The last read on U.S. job growth in 2022 showed the labor market remained strong in the final month of the year, even as the Federal Reserve raised interest rates to the highest level in 15 years.
The Labor Department published its monthly jobs report for December at 8:30 a.m. ET on Friday. Here are highlights from the release, compared to Wall Street estimates compiled by Bloomberg:
Non-farm payrolls: +223,000 vs. +202,000 expected
Unemployment rate: 3.5% vs. 3.7% expected
Average hourly earnings, month-over-month: +0.3% vs. +0.4% expected
Average hourly earnings, year-over-year: +4.6% vs. +5.0% expected
November’s payroll reading was downwardly revised to 256,000 from 263,000 previously reported, while the unemployment rate was revised down to 3.6% from 3.7% in the preliminary reading.
Headline employment numbers have retreated in recent months, but hiring remains robust despite the Fed’s efforts to tamp down momentous job growth that has placed upward pressure on wages and contributed to stubborn inflation.

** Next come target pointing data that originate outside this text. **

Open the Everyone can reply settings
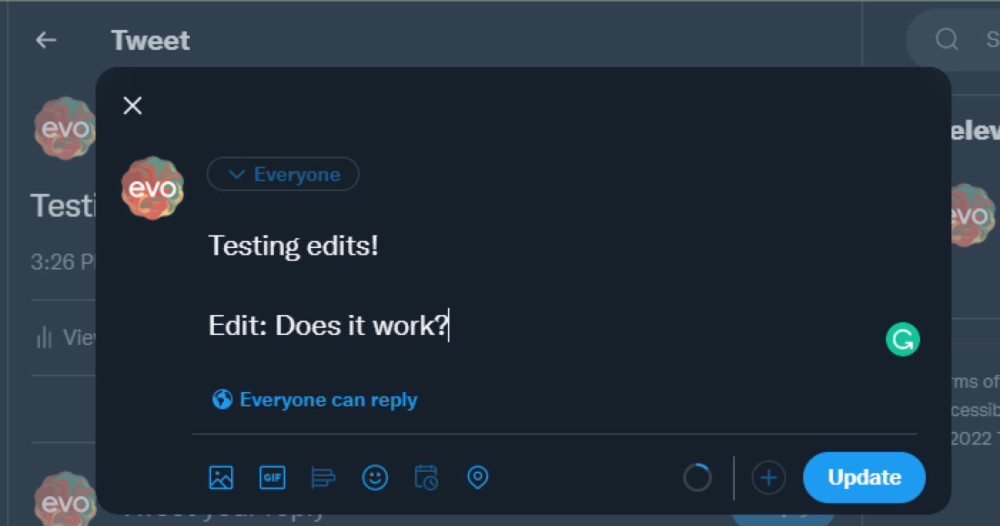 click(x=314, y=400)
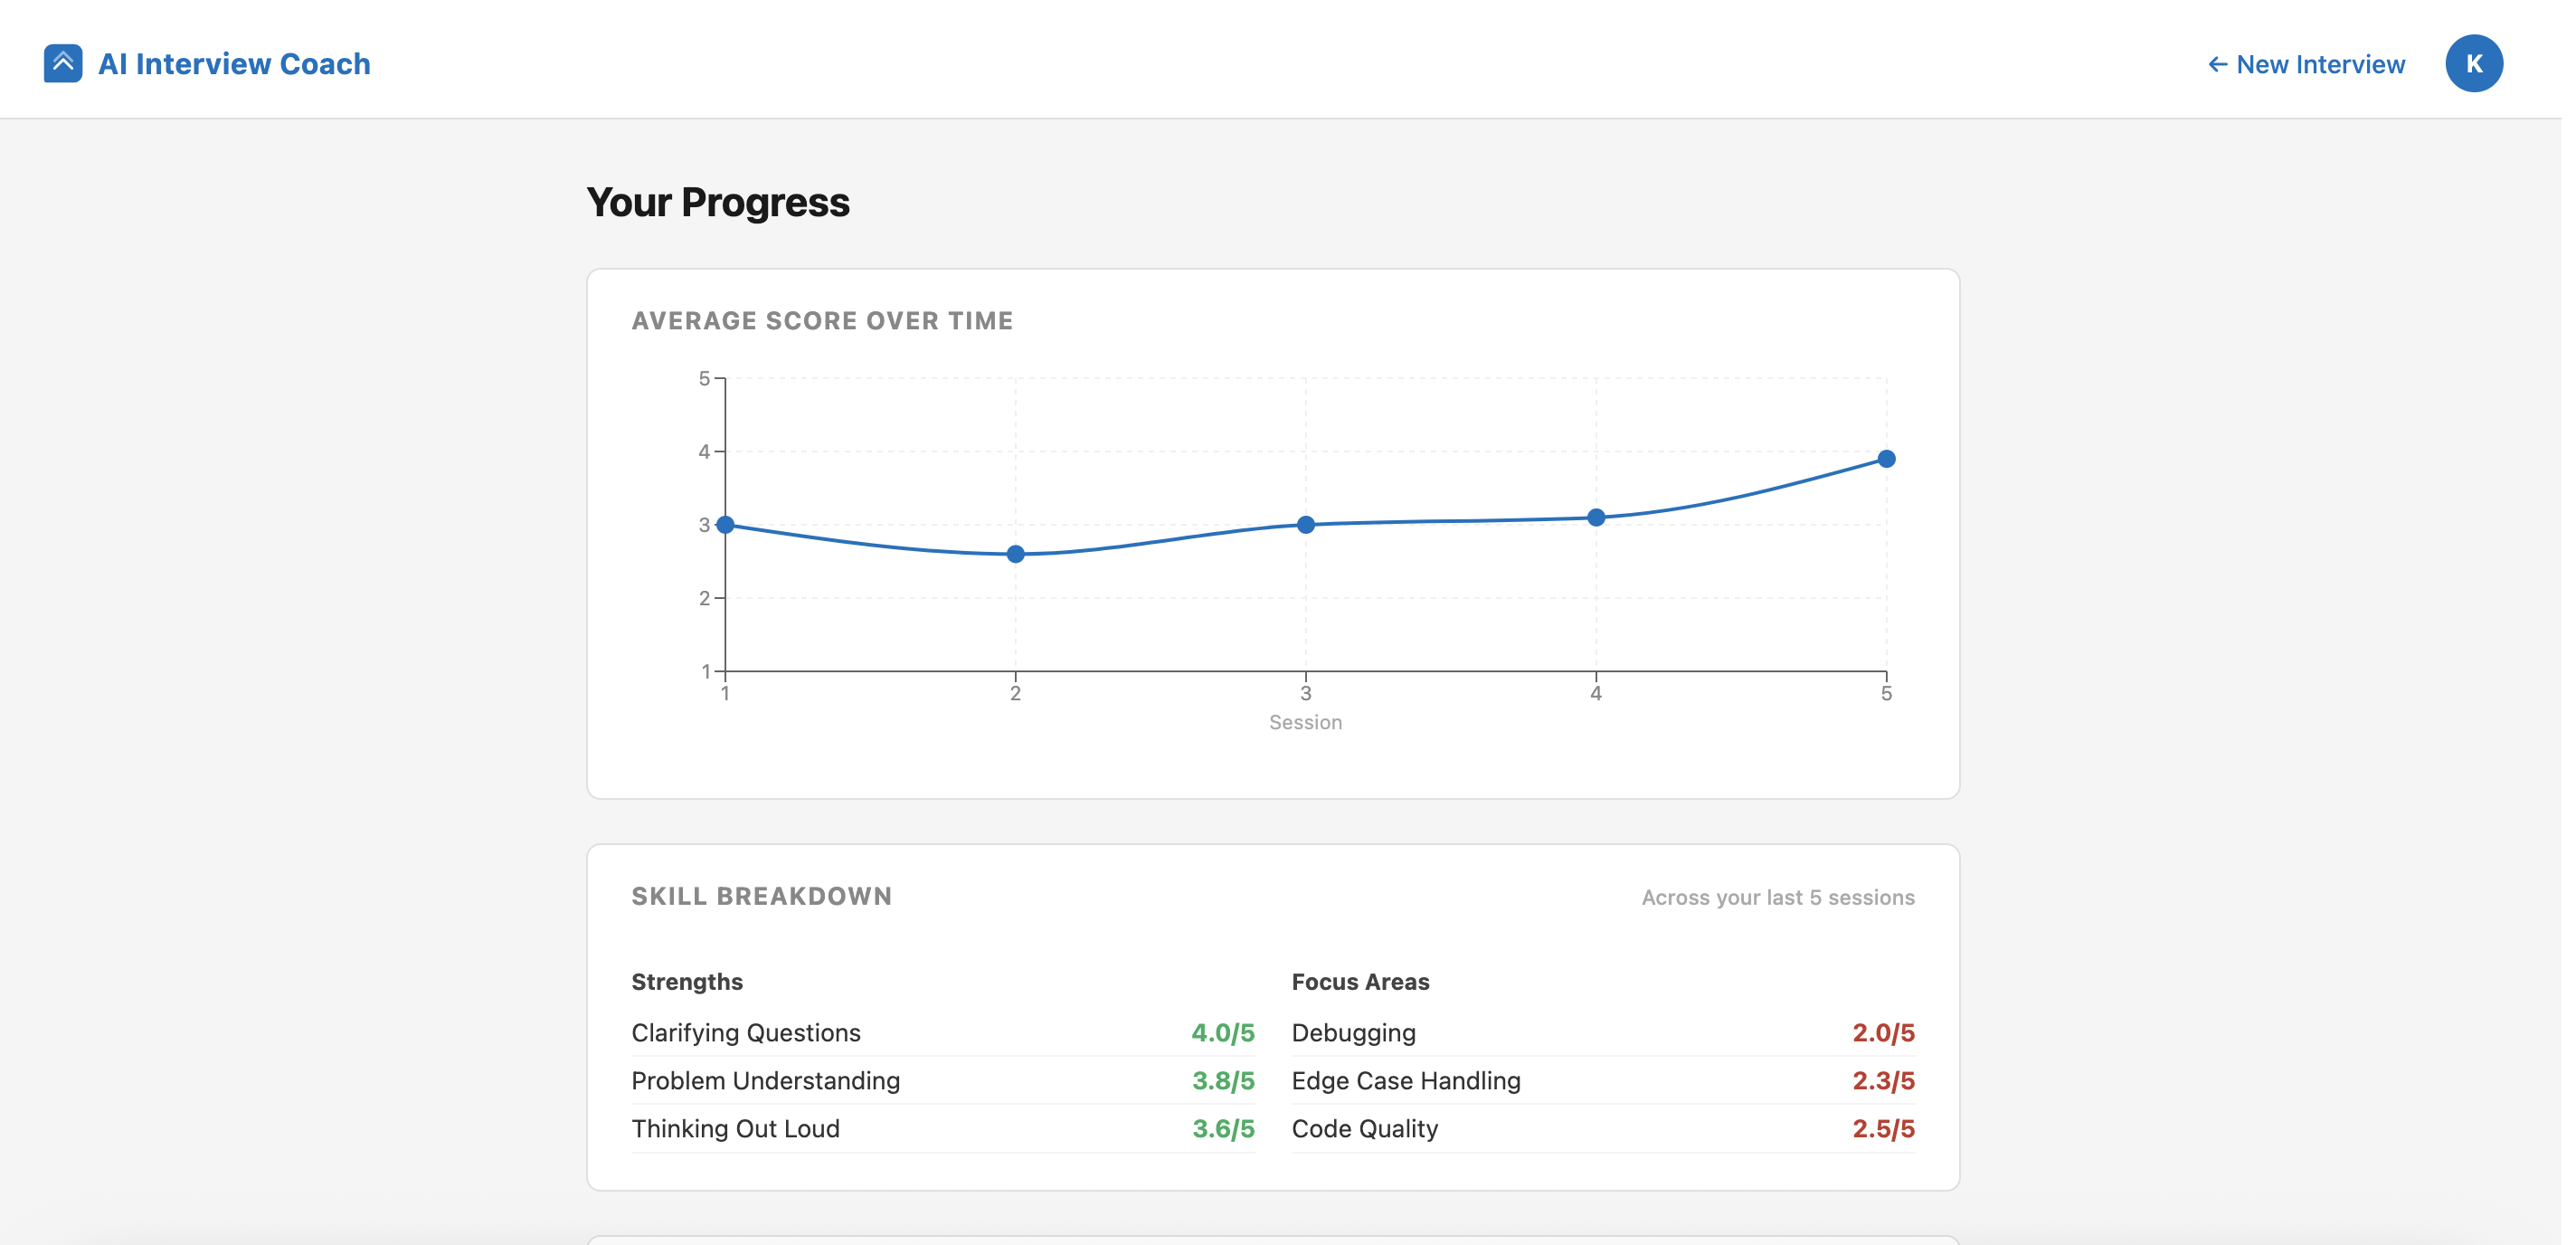Click the Thinking Out Loud skill row

[943, 1128]
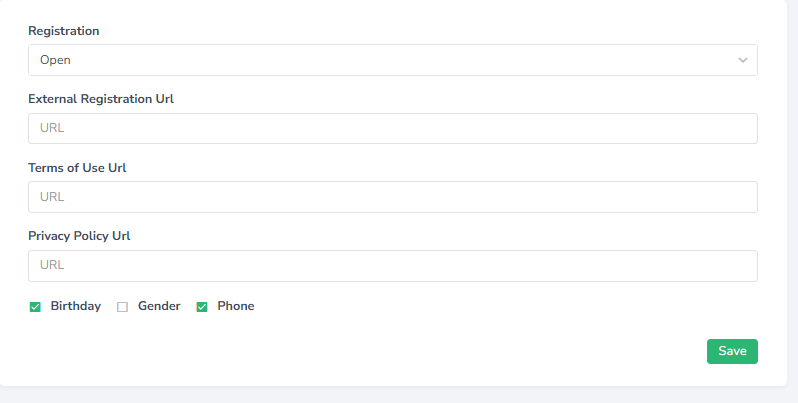Click the chevron arrow in Registration select

pos(742,60)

In 2022, the U.S. economy added 4.5 million payrolls at an average monthly increase of 375,000.
Average hourly earnings rose at a slightly lower pace last month of 0.3% from a downwardly revised 0.4% in November, while the annual gain in wages edged down to 4.6% from 4.8% the prior month.
Stock futures rose after the report’s release as Wall Street weighed the potential implications of slowing wage growth.
The labor force participation rate was ticked up slightly to 62.3% last month, still 1% below its level in February 2020 before the COVID pandemic began, the Labor Department said in its release, also indicating the measure has been largely unchanged since early 2022.
At the industry level, the largest gains were seen across leisure and hospitality, health care, construction, and social assistance.
Leisure and hospitality, one of the industries hardest hit by the pandemic, continued a strong recovery, with employers adding 67,000 jobs during the month. An average 79,000 leisure and hospitality jobs were added or created per month across 2022, a fraction of the 196,000 jobs per month gained in 2021. Employment in the sector remains 932,000 jobs — or 5.85% — short of pre-COVID levels.